Mammalian sex development is a binary process established before birth so that the expectation at birth is that the sex of the baby is instantly recognisable as being female or male. When that is not the case, the term intersex has historically been used to describe an infant in whom the external genitalia are ambiguous in appearance and could be consistent with either a male or a female. Such a degree of ambiguity in humans is estimated to occur in in 4,500 to 5,500 births. If less severe forms of atypical genital development are also included, the problem affects as many as 1 in 300 births.
In order to understand the origins of intersex development, this chapter reviews how the outcome of the biological process of sex development is binary in the human fetus yet the embryological structures are present for that outcome to be bipotential. For that to happen, the bipotential structures must develop in response to biological drivers. These are genes and hormones which are produced during a critical period of fetal life and expressed in optimal concentrations.
The development of the reproductive tract is sub-divided into formation of the internal and external genitalia. In both categories, the structures are bipotential with the capacity to form either male or female genitalia. Which it is, depends on genes and hormones.
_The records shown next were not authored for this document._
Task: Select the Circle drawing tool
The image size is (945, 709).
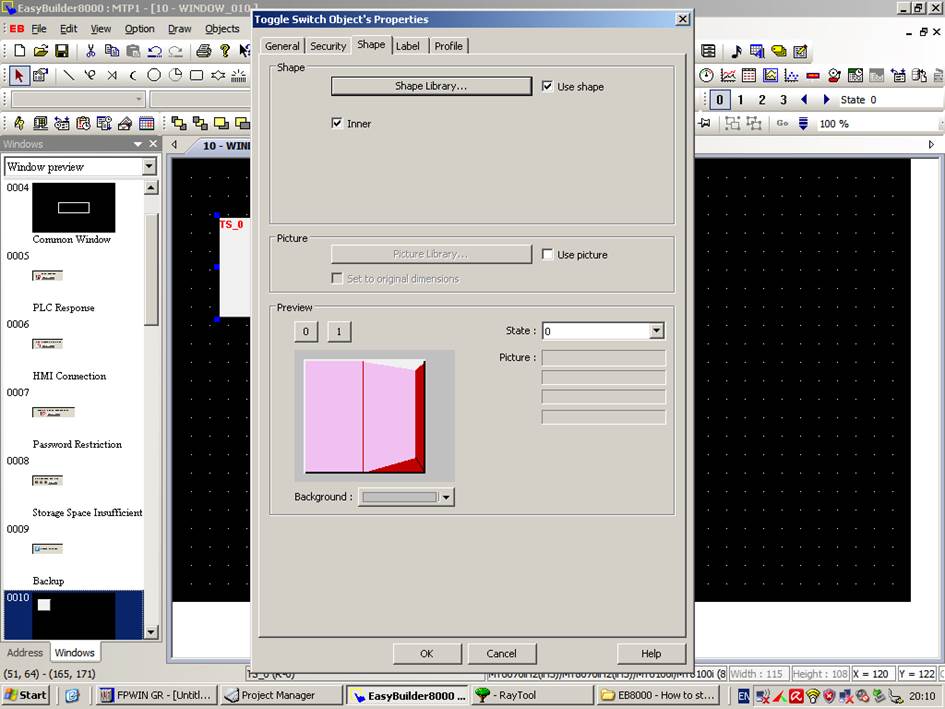Action: click(155, 75)
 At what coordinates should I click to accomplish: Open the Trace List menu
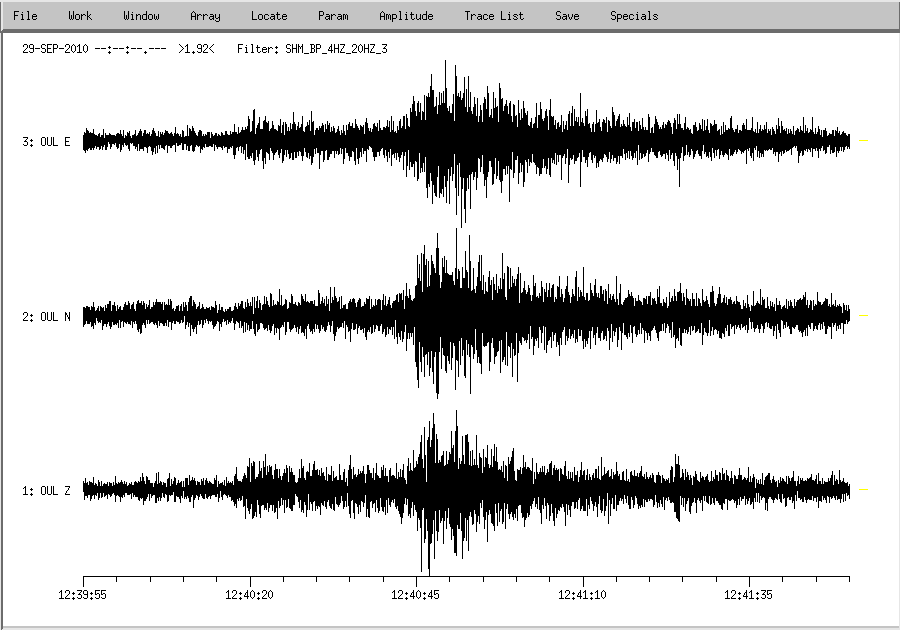click(x=494, y=16)
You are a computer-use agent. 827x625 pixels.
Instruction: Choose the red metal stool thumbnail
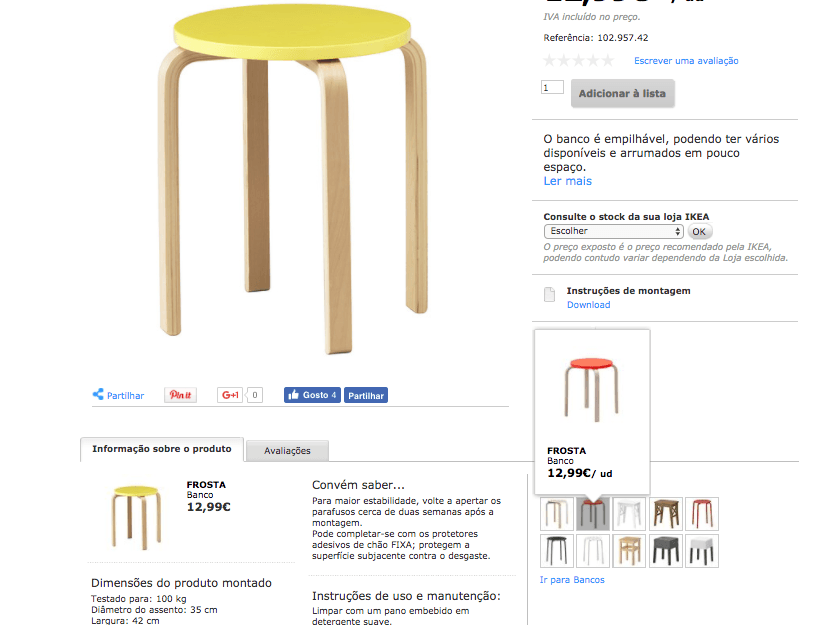(702, 514)
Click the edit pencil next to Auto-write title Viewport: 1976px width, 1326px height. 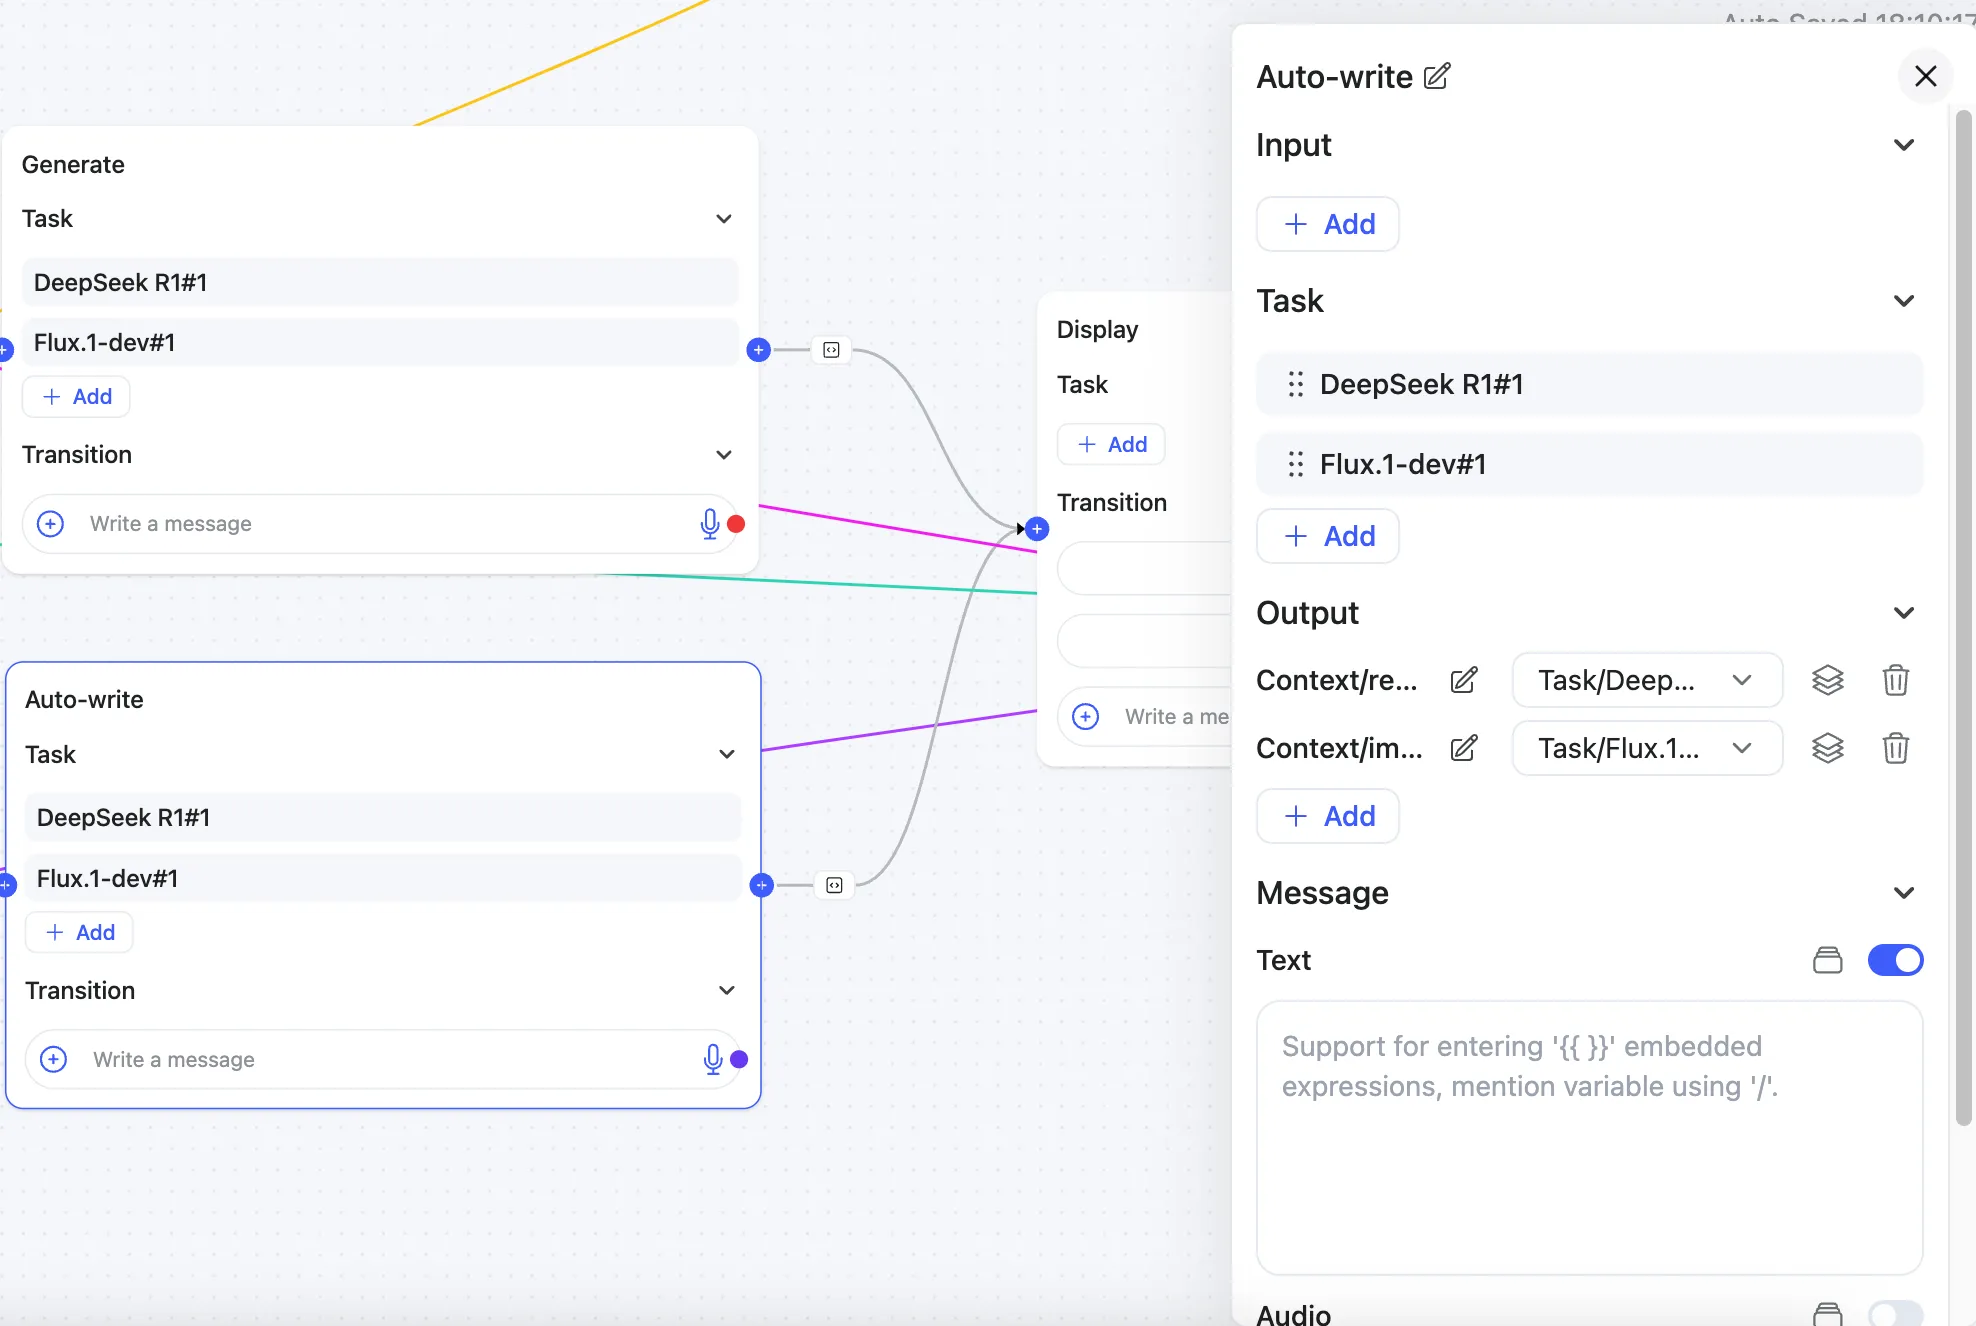coord(1437,76)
The structure which forms the gonads is termed the genital ridge, a region where the kidneys and adrenal glands also form. Until about five to six weeks of human gestation, the tissue forming the gonad is indeterminate on histological examination as being neither a testis or an ovary. The gonad is bipotential at this stage. A key gene which is present only on the Y (male) chromosome becomes expressed in the gonad if the egg at conception has been fertilised by a male bearing sperm (see Figure 1 and later in the text). Thereafter, the gonad becomes histologically distinguishable as a testis by cells that make testosterone (the male hormone) and other specialised cells that in later postnatal life make sperm. The bipotential gonad develops as an ovary when a female bearing sperm fertilises the egg and the Y chromosome-related key gene is absent.